Basically, the more he played, and the more he succeeded, the more comfortable he was in that role and in himself, and in his belief that he was capable of doing that. Still 21 years old (he turns 22 in July), Claypool still has a lot of room to grow—professionally, though not physically.
The 6’4”, 229-pound specimen was tossed around by draftniks as a possible tight end conversion. While he has an aptitude for blocking, however, it is in the capacity of a wide receiver, where he should be an asset, and the Steelers have been clear that that is where he will play, primarily on the outside but with some slot versatility.

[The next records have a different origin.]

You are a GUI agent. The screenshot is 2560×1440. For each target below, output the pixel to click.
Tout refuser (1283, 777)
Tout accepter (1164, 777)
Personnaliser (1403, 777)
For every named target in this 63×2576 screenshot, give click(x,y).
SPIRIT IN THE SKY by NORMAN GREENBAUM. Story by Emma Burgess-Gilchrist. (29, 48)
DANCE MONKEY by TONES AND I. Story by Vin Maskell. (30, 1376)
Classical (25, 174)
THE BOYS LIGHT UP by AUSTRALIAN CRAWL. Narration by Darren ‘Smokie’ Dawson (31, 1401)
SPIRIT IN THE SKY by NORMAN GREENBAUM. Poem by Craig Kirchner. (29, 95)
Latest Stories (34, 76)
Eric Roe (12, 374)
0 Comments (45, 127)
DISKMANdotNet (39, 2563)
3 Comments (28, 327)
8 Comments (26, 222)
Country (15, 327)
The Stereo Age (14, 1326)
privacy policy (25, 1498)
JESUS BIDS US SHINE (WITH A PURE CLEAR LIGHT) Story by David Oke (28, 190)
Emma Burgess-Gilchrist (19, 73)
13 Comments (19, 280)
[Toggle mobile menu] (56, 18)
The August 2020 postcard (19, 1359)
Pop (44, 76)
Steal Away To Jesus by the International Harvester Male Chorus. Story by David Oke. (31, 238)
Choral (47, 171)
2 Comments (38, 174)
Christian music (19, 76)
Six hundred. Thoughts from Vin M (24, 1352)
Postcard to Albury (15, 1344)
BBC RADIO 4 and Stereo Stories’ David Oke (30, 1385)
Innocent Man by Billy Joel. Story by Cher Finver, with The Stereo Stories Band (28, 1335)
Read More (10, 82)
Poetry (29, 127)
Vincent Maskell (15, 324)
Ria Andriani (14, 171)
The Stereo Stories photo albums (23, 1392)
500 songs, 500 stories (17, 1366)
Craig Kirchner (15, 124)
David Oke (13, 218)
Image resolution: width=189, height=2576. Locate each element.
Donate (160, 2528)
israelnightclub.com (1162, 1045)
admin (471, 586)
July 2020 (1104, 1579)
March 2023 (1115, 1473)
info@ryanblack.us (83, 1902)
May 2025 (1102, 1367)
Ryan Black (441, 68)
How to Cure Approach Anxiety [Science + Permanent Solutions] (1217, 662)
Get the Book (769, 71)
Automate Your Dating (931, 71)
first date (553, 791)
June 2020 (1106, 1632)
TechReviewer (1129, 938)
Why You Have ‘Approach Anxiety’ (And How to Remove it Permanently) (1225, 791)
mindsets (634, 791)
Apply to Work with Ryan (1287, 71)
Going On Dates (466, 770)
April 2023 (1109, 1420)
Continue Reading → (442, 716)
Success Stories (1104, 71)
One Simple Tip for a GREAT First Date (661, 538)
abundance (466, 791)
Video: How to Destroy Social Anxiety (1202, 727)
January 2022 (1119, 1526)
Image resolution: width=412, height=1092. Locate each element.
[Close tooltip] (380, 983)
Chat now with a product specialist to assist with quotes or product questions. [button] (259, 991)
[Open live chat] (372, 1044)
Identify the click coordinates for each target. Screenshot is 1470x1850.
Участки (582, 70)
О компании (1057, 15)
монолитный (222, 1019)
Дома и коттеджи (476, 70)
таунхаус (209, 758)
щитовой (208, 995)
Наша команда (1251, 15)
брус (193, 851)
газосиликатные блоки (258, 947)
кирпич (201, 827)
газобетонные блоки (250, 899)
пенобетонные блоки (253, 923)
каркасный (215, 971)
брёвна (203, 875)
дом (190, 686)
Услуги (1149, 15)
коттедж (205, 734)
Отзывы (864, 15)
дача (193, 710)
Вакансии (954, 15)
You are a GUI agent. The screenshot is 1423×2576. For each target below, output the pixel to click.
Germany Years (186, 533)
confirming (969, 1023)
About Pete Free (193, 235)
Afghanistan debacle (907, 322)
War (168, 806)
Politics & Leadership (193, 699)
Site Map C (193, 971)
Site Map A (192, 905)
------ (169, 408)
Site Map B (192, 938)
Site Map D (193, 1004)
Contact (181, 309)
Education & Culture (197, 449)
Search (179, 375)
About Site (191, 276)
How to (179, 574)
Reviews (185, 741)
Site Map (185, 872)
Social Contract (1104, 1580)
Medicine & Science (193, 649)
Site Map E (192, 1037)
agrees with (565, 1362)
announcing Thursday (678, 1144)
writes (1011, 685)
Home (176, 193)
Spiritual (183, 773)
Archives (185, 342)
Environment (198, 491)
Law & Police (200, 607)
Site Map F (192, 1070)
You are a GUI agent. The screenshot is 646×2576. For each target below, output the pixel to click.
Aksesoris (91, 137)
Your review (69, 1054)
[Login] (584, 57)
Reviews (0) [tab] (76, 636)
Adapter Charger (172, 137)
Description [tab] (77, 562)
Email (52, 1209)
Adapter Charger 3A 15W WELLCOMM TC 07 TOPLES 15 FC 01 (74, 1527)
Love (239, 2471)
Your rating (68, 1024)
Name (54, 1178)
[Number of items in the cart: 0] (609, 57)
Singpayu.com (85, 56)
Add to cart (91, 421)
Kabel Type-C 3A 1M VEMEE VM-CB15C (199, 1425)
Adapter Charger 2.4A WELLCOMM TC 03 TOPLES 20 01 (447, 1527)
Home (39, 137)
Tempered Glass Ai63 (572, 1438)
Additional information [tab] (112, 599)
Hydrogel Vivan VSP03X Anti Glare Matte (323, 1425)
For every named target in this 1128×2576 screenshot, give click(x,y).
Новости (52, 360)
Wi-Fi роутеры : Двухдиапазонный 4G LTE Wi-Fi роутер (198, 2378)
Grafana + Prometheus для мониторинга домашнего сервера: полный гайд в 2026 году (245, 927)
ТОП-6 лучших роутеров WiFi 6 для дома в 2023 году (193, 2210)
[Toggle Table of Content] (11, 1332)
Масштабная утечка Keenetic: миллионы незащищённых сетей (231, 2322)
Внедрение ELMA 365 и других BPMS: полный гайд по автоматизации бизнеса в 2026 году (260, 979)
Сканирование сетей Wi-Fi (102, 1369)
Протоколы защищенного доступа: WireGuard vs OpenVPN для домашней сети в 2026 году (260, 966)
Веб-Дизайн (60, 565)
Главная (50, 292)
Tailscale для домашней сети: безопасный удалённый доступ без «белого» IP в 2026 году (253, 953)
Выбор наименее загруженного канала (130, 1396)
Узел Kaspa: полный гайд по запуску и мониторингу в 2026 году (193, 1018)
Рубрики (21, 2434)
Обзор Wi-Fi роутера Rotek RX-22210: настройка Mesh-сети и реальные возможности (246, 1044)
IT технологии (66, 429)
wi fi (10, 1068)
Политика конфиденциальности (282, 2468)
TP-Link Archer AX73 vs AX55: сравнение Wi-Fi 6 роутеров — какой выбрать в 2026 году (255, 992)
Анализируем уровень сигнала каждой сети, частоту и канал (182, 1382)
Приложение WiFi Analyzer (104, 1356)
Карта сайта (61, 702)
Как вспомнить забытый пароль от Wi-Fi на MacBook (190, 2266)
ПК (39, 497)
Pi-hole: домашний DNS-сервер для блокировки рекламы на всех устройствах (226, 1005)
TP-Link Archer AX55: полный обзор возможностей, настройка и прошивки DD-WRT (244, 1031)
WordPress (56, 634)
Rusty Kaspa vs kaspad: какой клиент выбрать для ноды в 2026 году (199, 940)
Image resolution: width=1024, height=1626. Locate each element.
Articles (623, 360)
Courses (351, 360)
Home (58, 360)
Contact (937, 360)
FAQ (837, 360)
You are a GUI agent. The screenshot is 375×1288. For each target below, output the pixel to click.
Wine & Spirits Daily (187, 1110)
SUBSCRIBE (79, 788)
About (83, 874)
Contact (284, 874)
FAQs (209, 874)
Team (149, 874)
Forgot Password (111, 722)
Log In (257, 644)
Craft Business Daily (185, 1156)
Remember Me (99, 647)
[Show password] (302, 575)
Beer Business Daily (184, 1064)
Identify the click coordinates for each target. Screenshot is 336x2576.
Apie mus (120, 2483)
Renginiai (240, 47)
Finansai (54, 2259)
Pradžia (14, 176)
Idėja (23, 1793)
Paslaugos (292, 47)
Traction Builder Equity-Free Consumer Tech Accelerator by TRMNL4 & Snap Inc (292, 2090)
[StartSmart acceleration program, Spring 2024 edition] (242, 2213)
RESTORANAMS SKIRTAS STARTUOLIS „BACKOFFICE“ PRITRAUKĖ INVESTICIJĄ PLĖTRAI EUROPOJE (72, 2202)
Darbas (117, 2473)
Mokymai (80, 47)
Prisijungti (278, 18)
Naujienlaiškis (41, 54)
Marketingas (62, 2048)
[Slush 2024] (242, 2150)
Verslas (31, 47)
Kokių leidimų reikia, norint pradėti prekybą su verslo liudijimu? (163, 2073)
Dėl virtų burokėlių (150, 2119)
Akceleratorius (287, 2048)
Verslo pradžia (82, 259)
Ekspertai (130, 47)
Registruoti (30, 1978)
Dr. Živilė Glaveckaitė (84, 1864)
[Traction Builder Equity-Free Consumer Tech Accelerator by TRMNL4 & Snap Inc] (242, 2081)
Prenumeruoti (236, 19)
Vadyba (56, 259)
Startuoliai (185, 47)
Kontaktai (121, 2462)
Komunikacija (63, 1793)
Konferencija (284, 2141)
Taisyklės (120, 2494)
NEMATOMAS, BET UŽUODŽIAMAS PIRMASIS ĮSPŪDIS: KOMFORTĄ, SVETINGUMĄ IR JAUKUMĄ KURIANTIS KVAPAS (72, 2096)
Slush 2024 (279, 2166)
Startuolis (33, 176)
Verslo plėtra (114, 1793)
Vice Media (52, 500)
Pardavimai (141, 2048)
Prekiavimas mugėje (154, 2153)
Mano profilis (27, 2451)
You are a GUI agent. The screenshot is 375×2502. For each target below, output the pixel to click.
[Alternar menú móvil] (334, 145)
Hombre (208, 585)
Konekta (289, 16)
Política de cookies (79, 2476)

The introduction of Claypool to the roster makes for a wide receiver room that is becoming crowded, joining JuJu Smith-Schuster, James Washington, and Diontae Johnson at the top of the depth chart, each of whom, consecutively, were drafted between 60 and 66 between the 2017 and 2019 NFL Drafts.
Coming off a breakout season in his final collegiate campaign, the Notre Dame product is bursting with confidence and ready to take on the next challenge: the NFL.